Traditional antivirus relies on signature-based detection to identify malicious files. "Signature-based" means that the antivirus program compares the contents of the scanned file to a database of known threats. If the file's contents match signatures within the database, the traditional antivirus identifies the threat and quarantines the file.
Antivirus databases are updated daily, sometimes seeing hundreds of thousands of additions in one refresh. That sounds like a lot of new threats every day, but keep this point in mind: That number includes only the new threats we know about. The number of new threats created on a daily basis is likely much higher.
Traditional antivirus can't identify a file as a threat if its database doesn't have record of the malicious signature. A threat actor needs only to change a few lines of code to enable a dangerous file to slip past the antivirus database. So the bar for creating a "new" virus is much lower than many realize.
It may help to think about the limitations of an antivirus database in terms of plagiarism. (Literature and computer files are both made up of words, after all.)
Plagiarism is the outright copying of someone else's written work. If a threat actor were to rename an existing malicious file but change the file name (or plagiarize), the antivirus database would recognize and quarantine the new file. But if the threat actor were to paraphrase (or attempt to reach the same means by using different code or commands), the antivirus program might overlook the new malicious file.
Next-generation antivirus covers the same bases and more
Next-generation antivirus is not a fundamentally new concept, but it is fundamentally more thorough than traditional antivirus.
Because traditional antivirus relies on an updated database, users will not have real-time protection if relying only on this legacy program. (This point also makes the case for end user security training.)
Next-generation antivirus is similar to traditional antivirus in that it includes a signature-based component. This means that next generation antivirus can provide the same protection as traditional antivirus even when your devices are offline.
Imagine that you're on a flight with no internet access. A potential client gave you a thumb drive featuring some files you need to review so that you can create an estimate for your services. Unfortunately, that thumb drive is infected with some sort of malware.

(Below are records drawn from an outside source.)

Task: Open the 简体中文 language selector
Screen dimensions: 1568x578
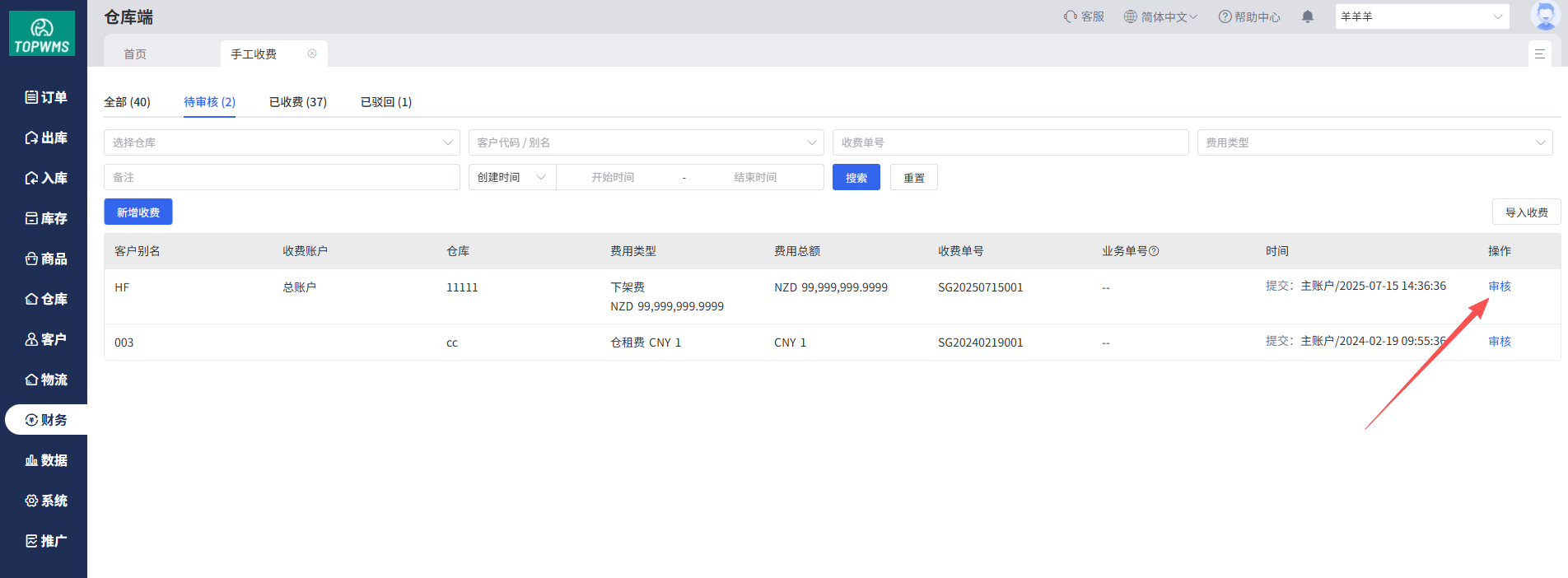Action: click(x=1160, y=16)
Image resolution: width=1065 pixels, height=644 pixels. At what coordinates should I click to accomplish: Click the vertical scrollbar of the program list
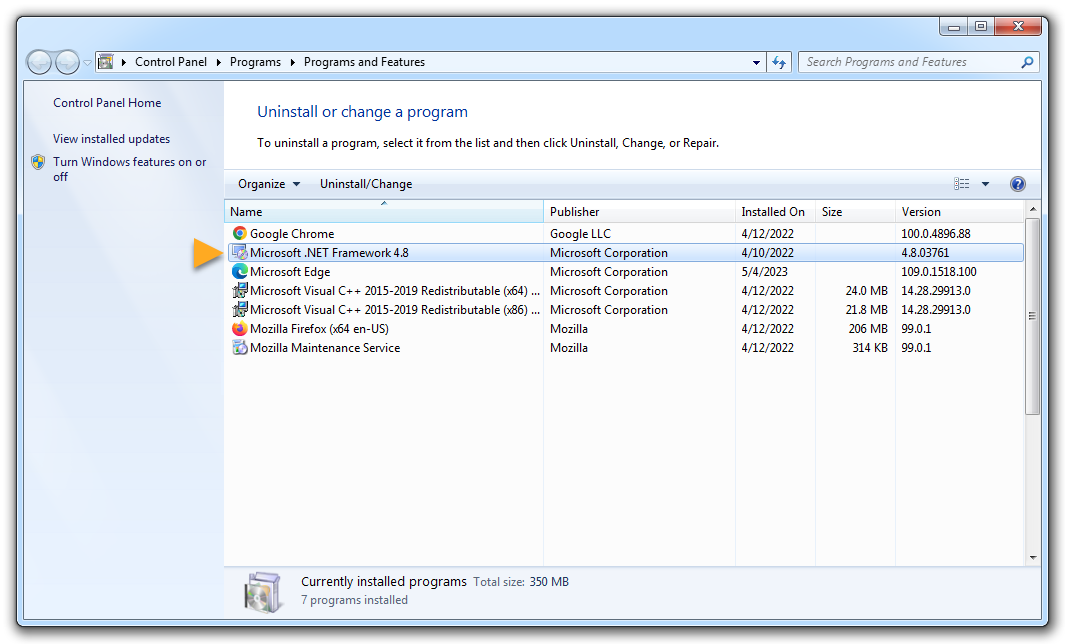pyautogui.click(x=1032, y=316)
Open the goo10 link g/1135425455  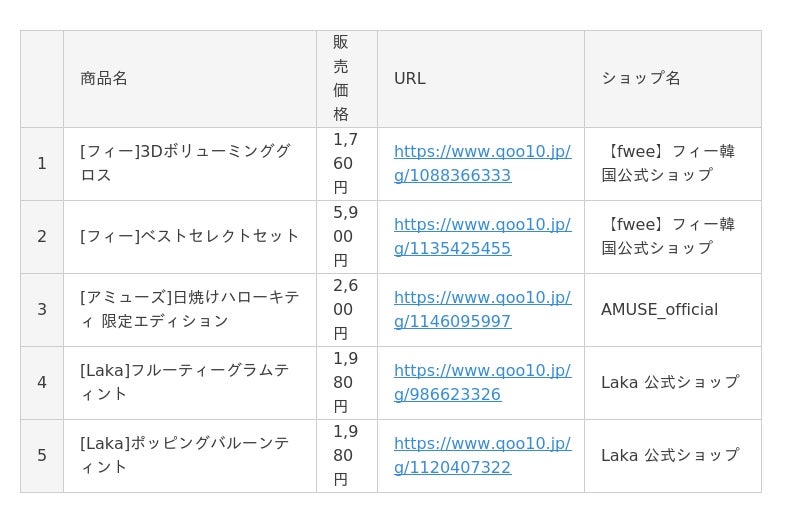pyautogui.click(x=481, y=236)

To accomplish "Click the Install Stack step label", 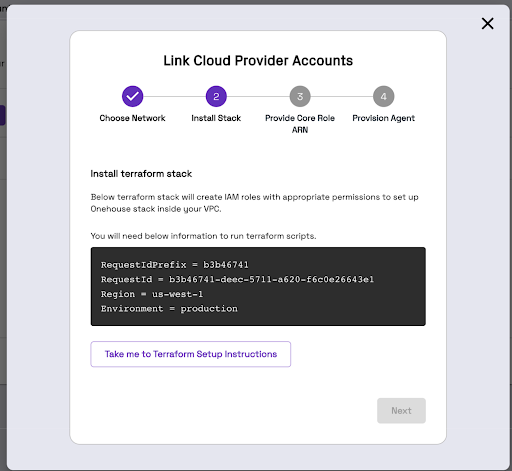I will click(x=216, y=118).
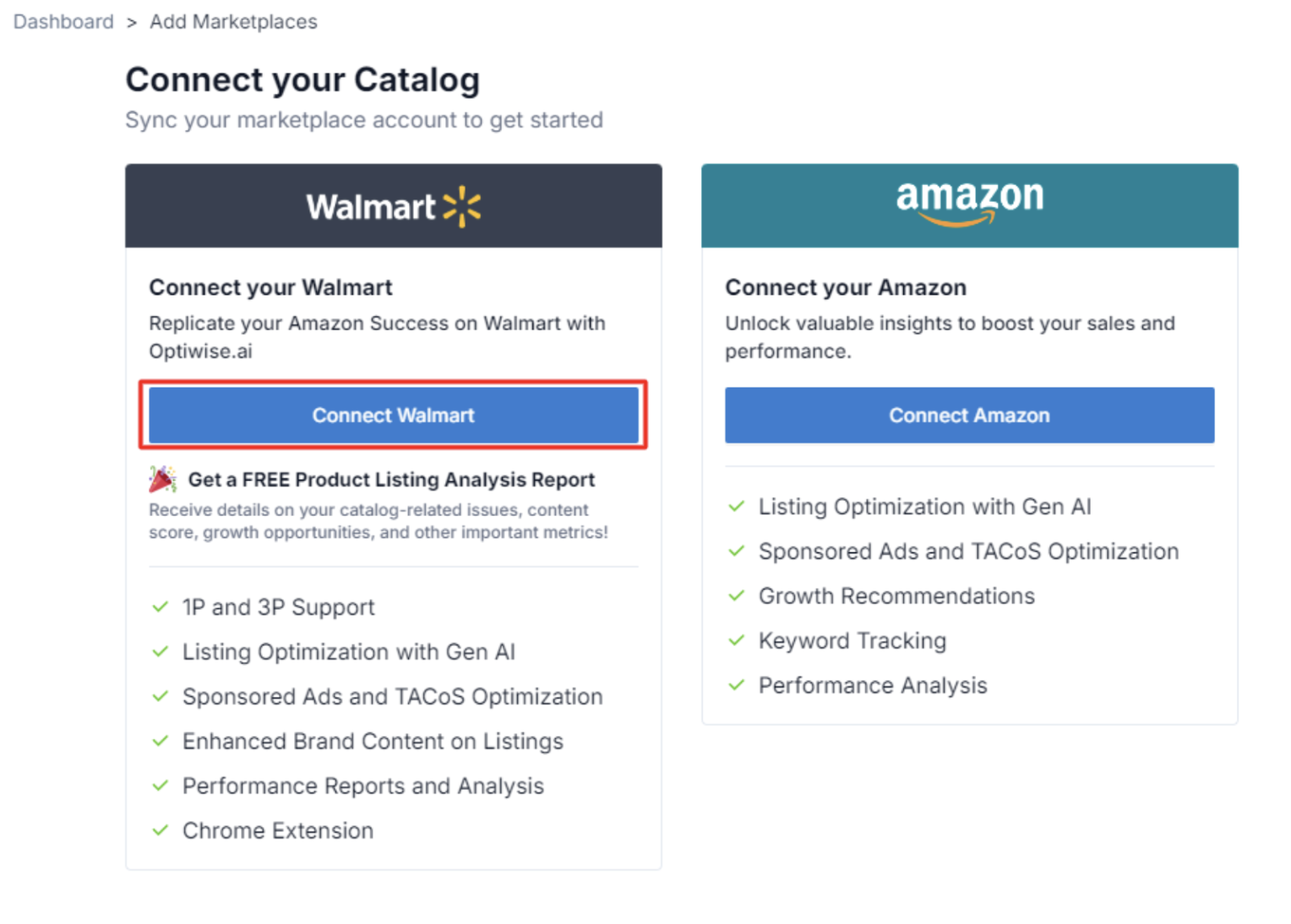Click checkmark beside Keyword Tracking

coord(737,641)
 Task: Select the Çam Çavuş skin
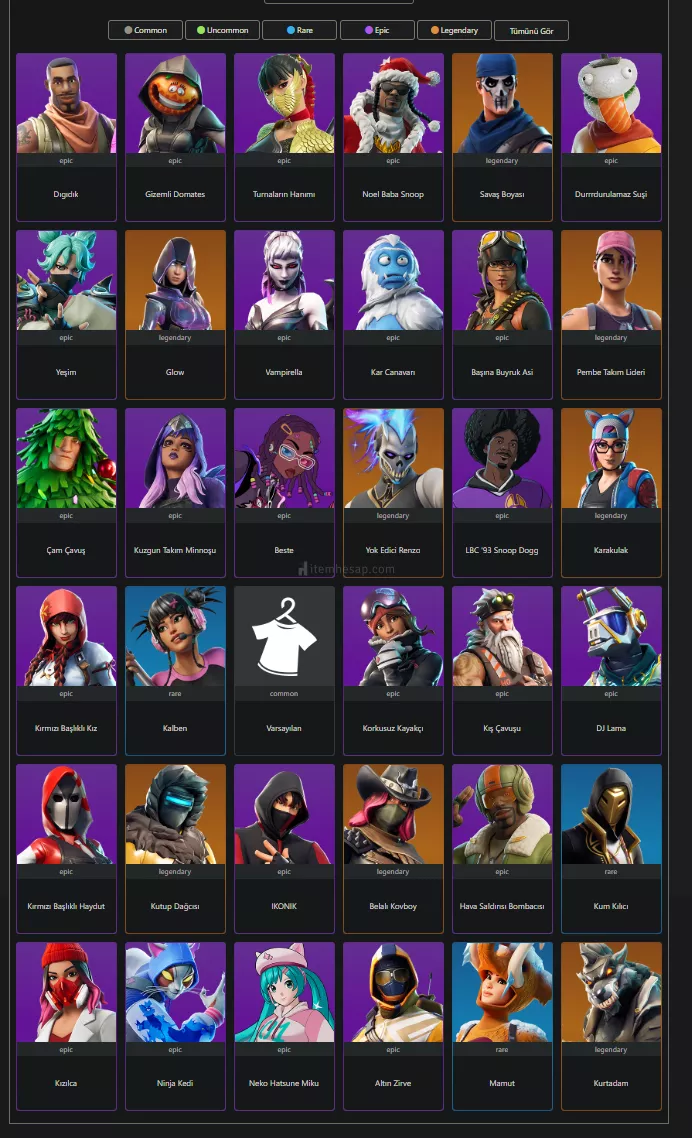pyautogui.click(x=66, y=493)
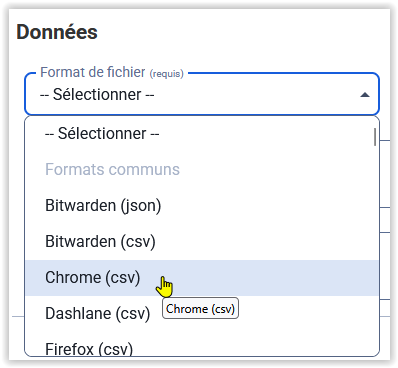Select Bitwarden (json) format
The height and width of the screenshot is (368, 398).
click(202, 205)
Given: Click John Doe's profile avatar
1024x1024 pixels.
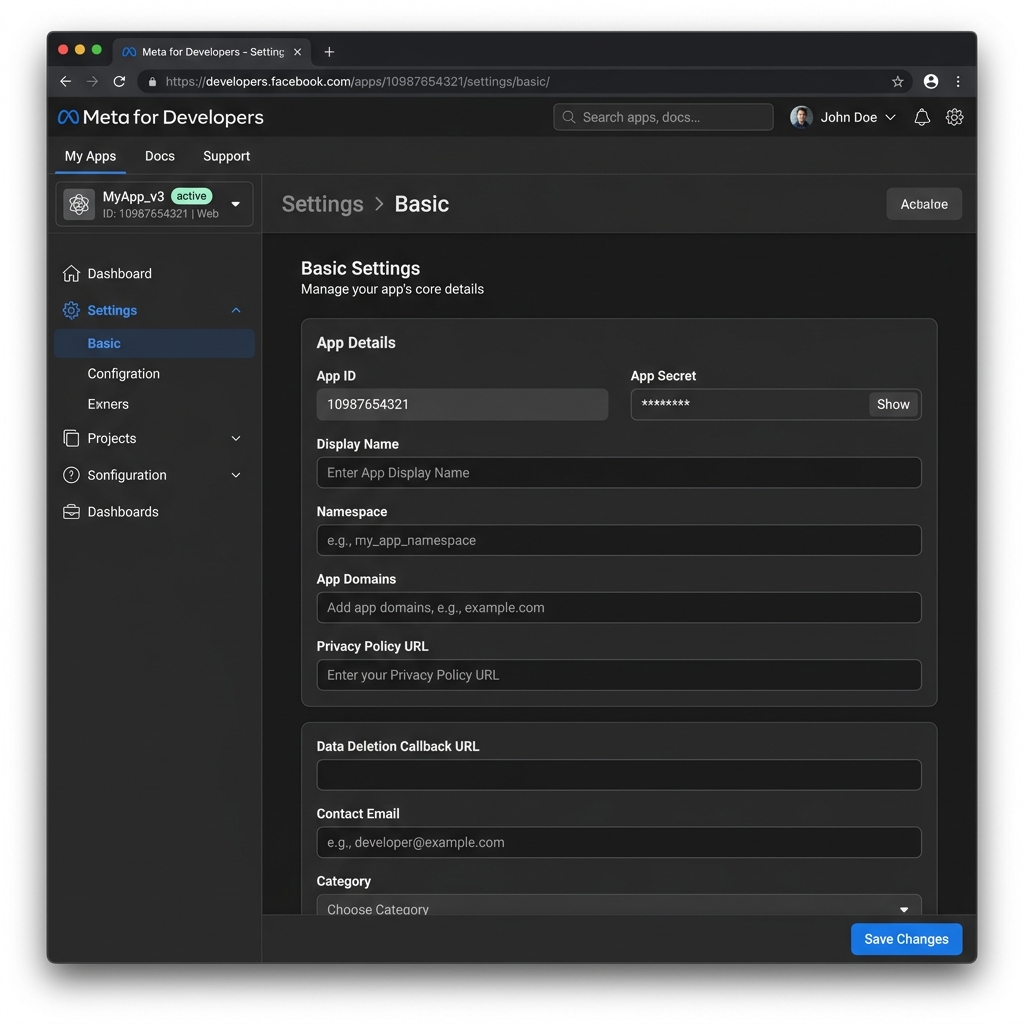Looking at the screenshot, I should click(801, 117).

Because next-generation antivirus installs an updated antivirus database on your system, you have the same level of protection as you would have with traditional antivirus.
The crippling limitation of traditional antivirus is that relying only on signature-based recognition means it can recognize malicious files only by their contents, not by their behavior.
Next-generation antivirus uses cloud-based artificial intelligence and machine learning to adapt evolving threatware and methodologies to offer security that traditional antivirus simply cannot compete with. So, next-generation antivirus can ensure real-time protection, as it always knows what activities to look for and flag as suspicious. Also, focusing on behavior rather than signature gives next-generation antivirus an advantage against polymorphic (self-editing) malware like emotet.
Also, traditional antivirus is useless against fileless attacks because there is no file to scan to identify threats in its contents. Identifying fileless attacks requires recognizing unusual or unwanted behavior, something traditional antivirus cannot do.
There's no need for traditional antivirus if you choose next-generation antivirus. Relying only on next-generation antivirus saves your company resources in a couple ways:
Computers need to run only one program, freeing up CPU and RAM and processing power on your individual machines.
Fewer software licenses mean you're not overpaying for protection.
Long gone are the days of installing an antivirus program onto your computer and going about your day.
As threat actors and their methods have become more sophisticated, so have our security needs. To keep up with the times, managed service providers have turned away from traditional antivirus programs and now instead rely upon next-generation antivirus tools to help keep their clients safe and secure.